GIVEN TASK
Format every line of the records below as a Markdown table with two columns, "No." for the row number and "Line" for the text, skipping blank lines and leaving the pictures out.

##### INFORMATION SUPPLIED #####

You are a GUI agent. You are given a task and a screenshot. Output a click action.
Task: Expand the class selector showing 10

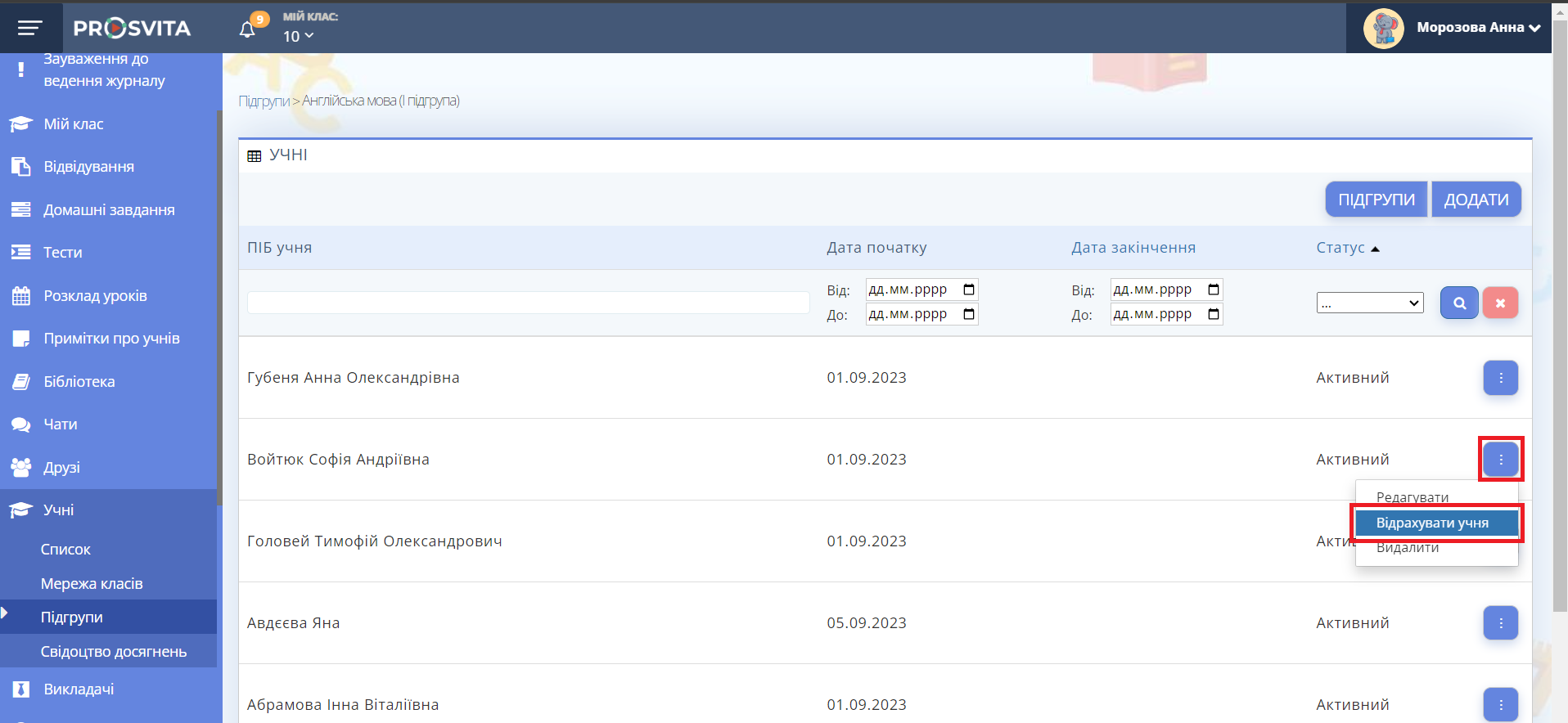(x=298, y=37)
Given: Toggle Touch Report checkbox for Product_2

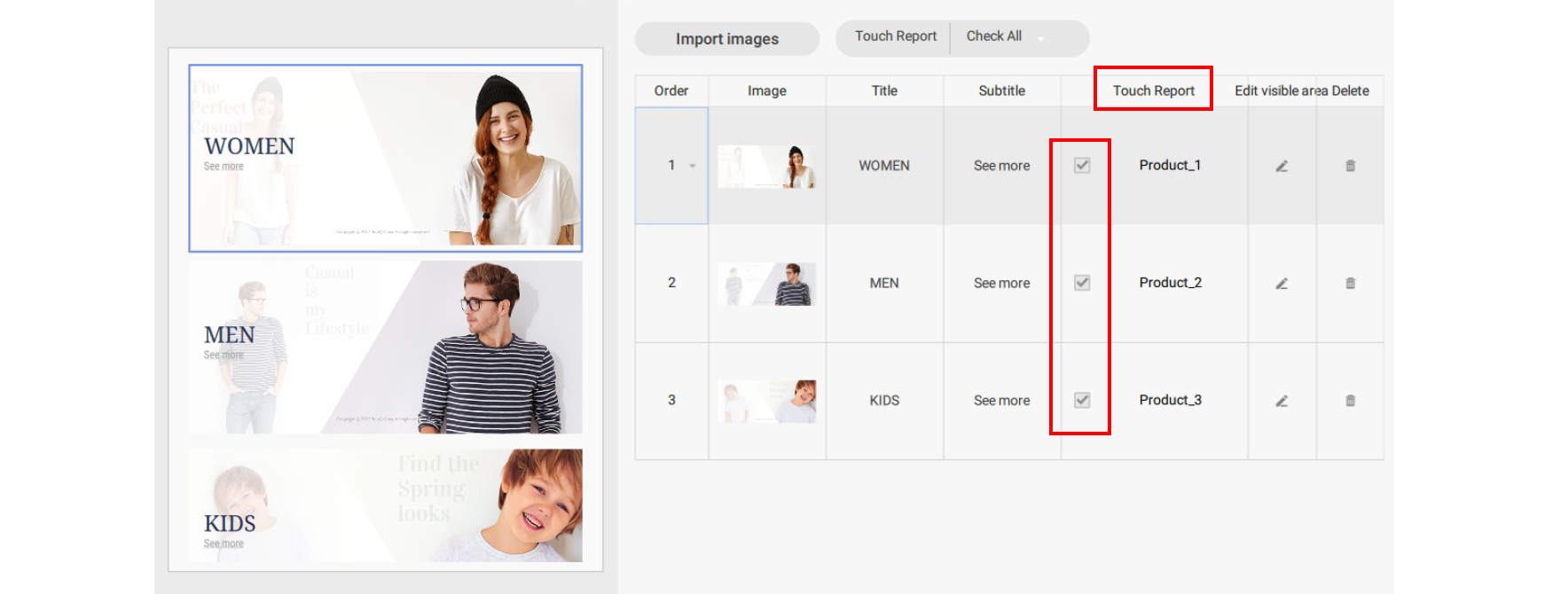Looking at the screenshot, I should point(1082,283).
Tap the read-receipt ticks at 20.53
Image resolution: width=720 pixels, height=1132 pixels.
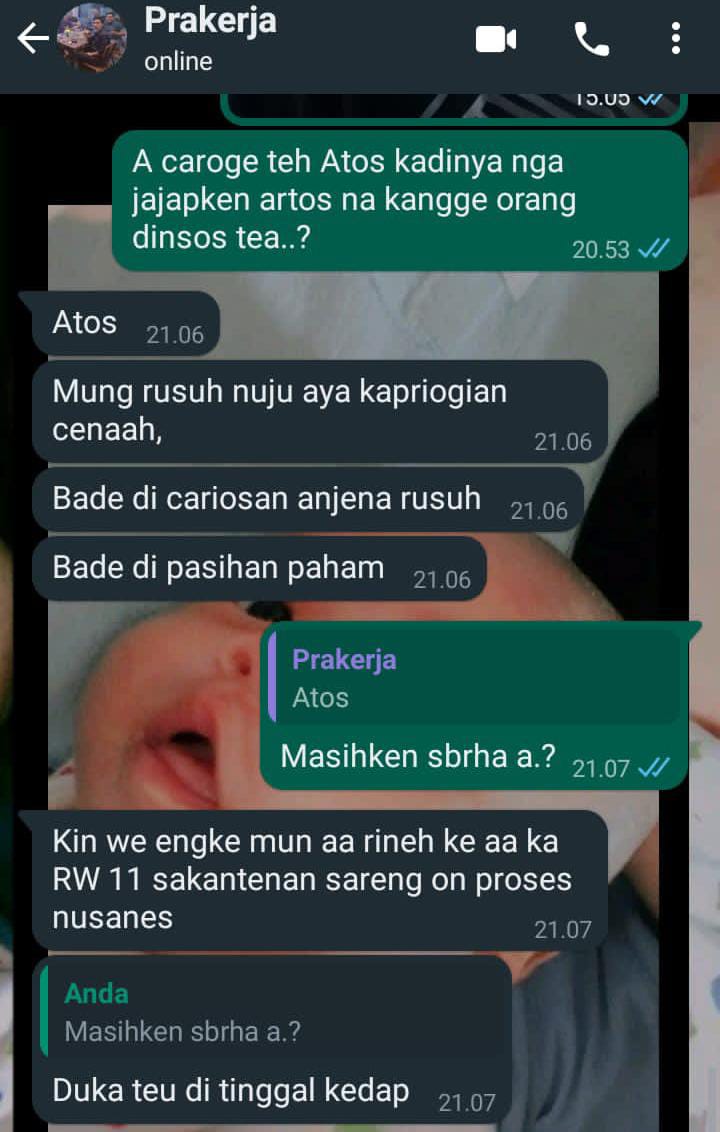click(x=654, y=249)
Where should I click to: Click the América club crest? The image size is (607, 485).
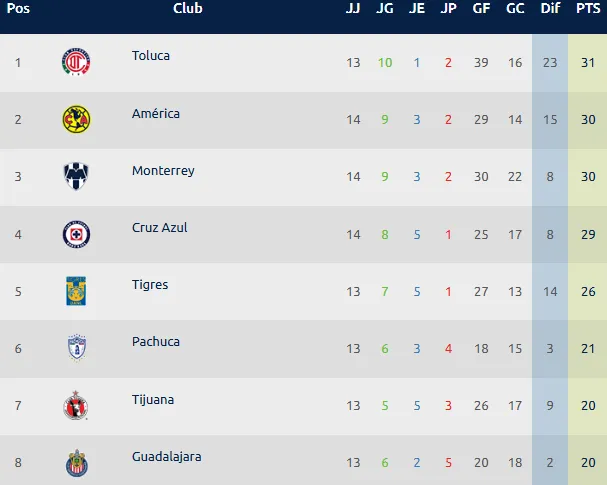[x=77, y=120]
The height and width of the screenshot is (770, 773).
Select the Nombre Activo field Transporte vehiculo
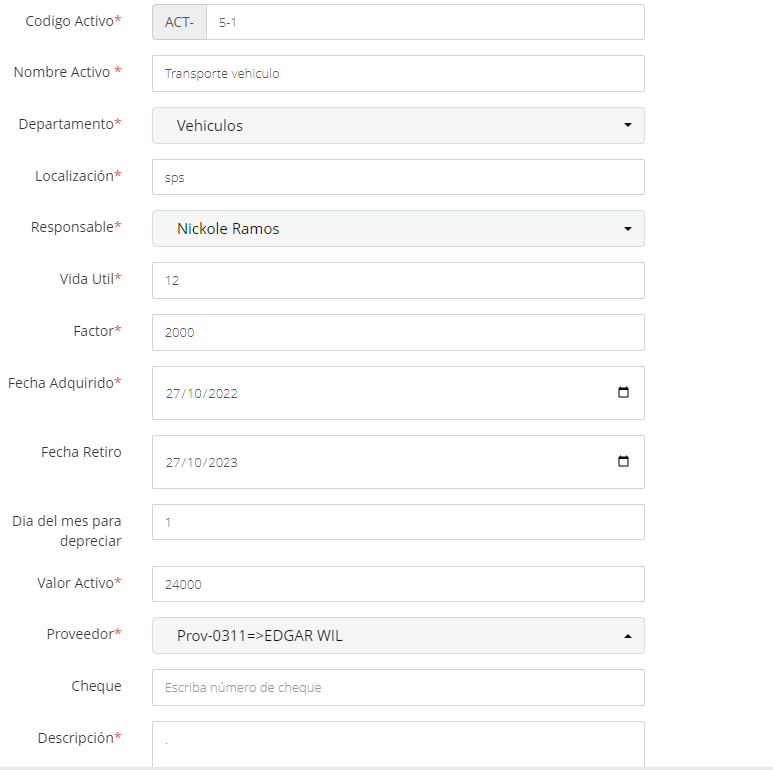398,73
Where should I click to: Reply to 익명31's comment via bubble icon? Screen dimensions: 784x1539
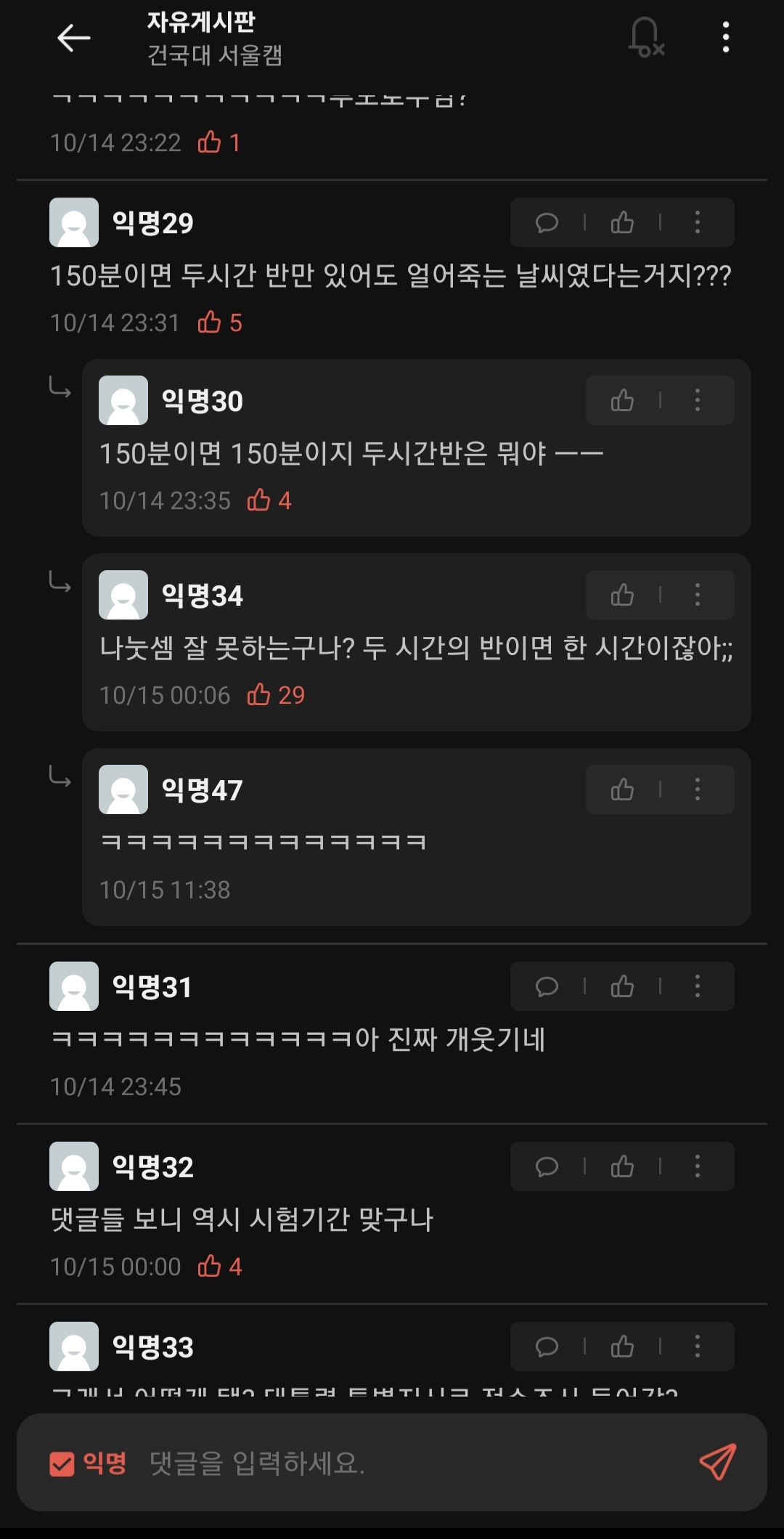[547, 986]
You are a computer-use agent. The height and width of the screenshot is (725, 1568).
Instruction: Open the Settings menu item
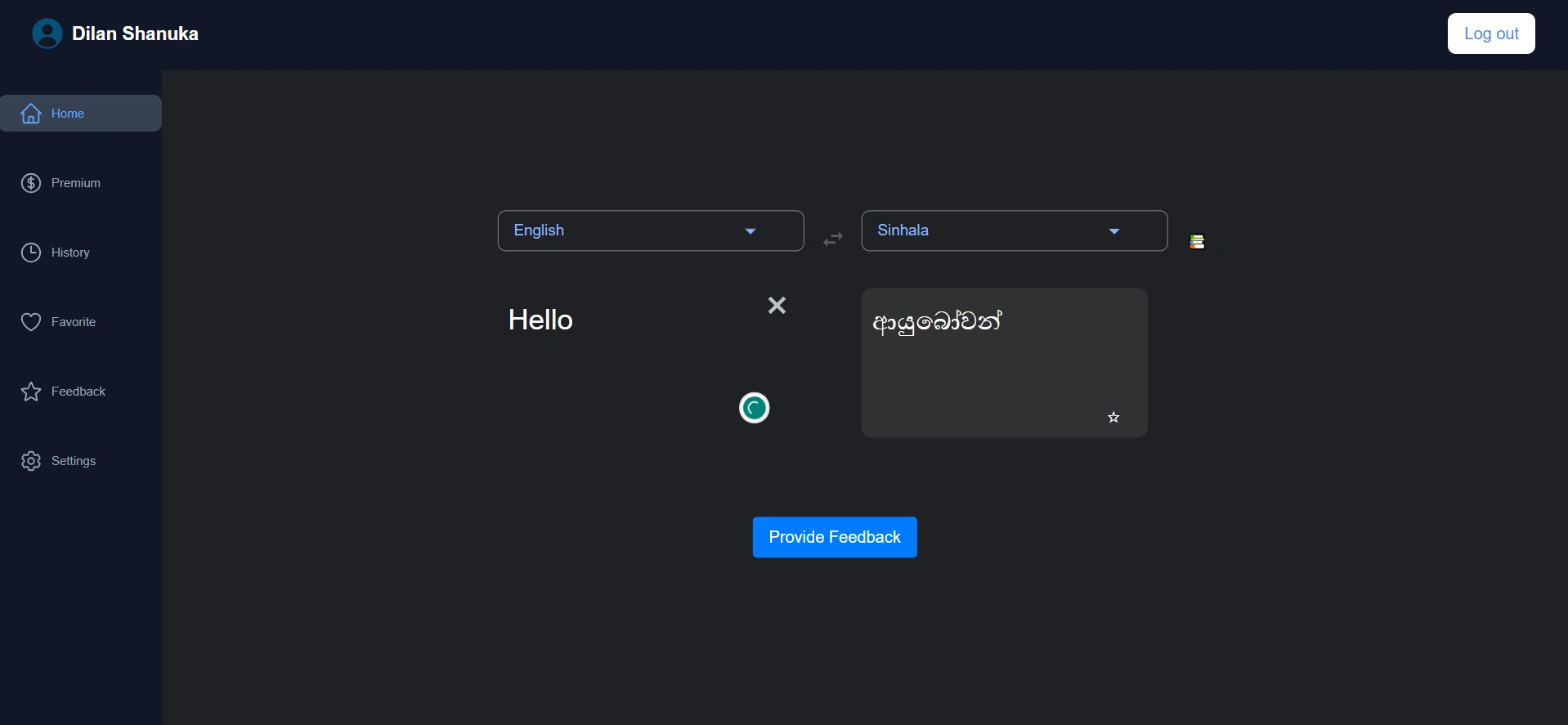tap(74, 461)
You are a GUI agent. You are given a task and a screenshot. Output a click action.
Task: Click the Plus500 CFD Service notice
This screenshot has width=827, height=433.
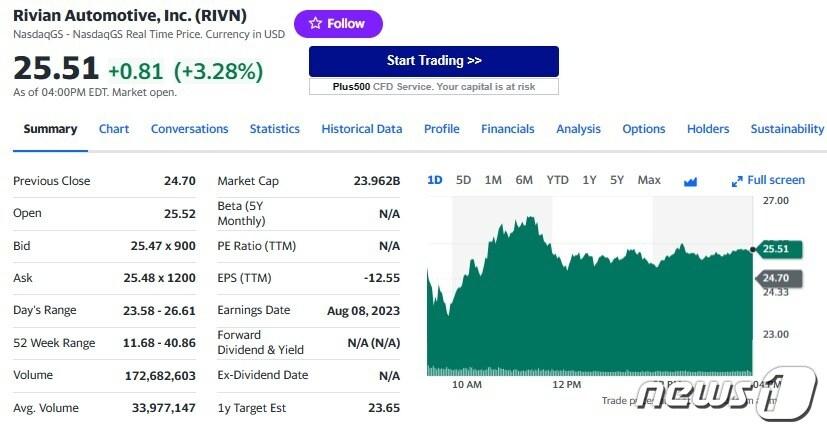coord(433,87)
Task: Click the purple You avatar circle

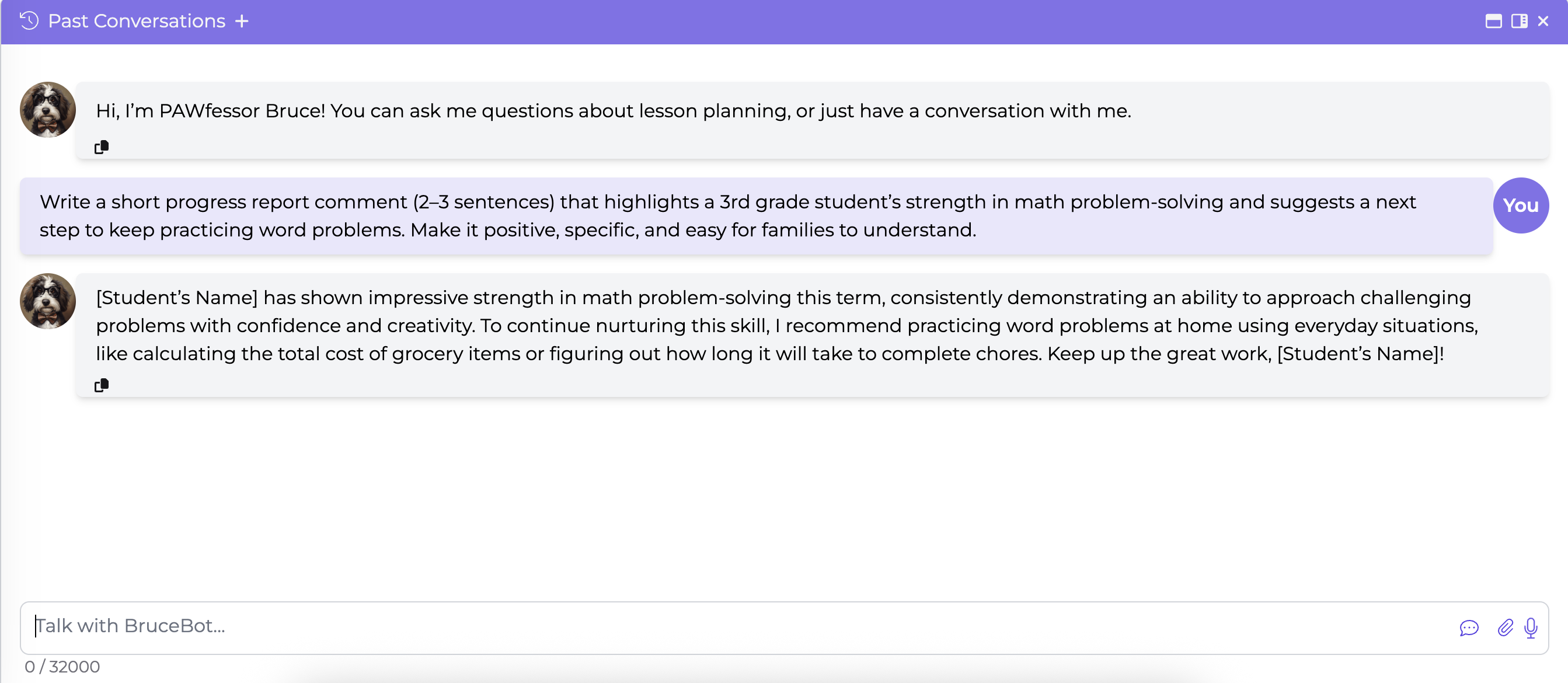Action: [1521, 205]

#####

RESPONSE
| No. | Line |
|---|---|
| 1 | You are a GUI agent. You are given a task and a screenshot. Output a click action. |
| 2 | Task: Expand the class selector showing 10 |
| 3 | (x=298, y=37) |
| 4 | Given: Toggle Touch Report checkbox for Product_2 |
| 5 | Looking at the screenshot, I should point(1082,283). |
| 6 | Tap the read-receipt ticks at 20.53 |
| 7 | Image resolution: width=720 pixels, height=1132 pixels. |
| 8 | click(x=654, y=249) |
| 9 | Where should I click to: Click the América club crest? The image size is (607, 485). |
| 10 | [x=77, y=120] |
| 11 | The height and width of the screenshot is (770, 773). |
| 12 | Select the Nombre Activo field Transporte vehiculo |
| 13 | 398,73 |
| 14 | Where should I click to: Reply to 익명31's comment via bubble icon? Screen dimensions: 784x1539 |
| 15 | [547, 986] |
| 16 | You are a computer-use agent. The height and width of the screenshot is (725, 1568). |
| 17 | Instruction: Open the Settings menu item |
| 18 | tap(74, 461) |
| 19 | You are a GUI agent. You are given a task and a screenshot. Output a click action. |
| 20 | Task: Click the Plus500 CFD Service notice |
| 21 | This screenshot has width=827, height=433. |
| 22 | coord(433,87) |
| 23 | Task: Click the purple You avatar circle |
| 24 | Action: [1521, 205] |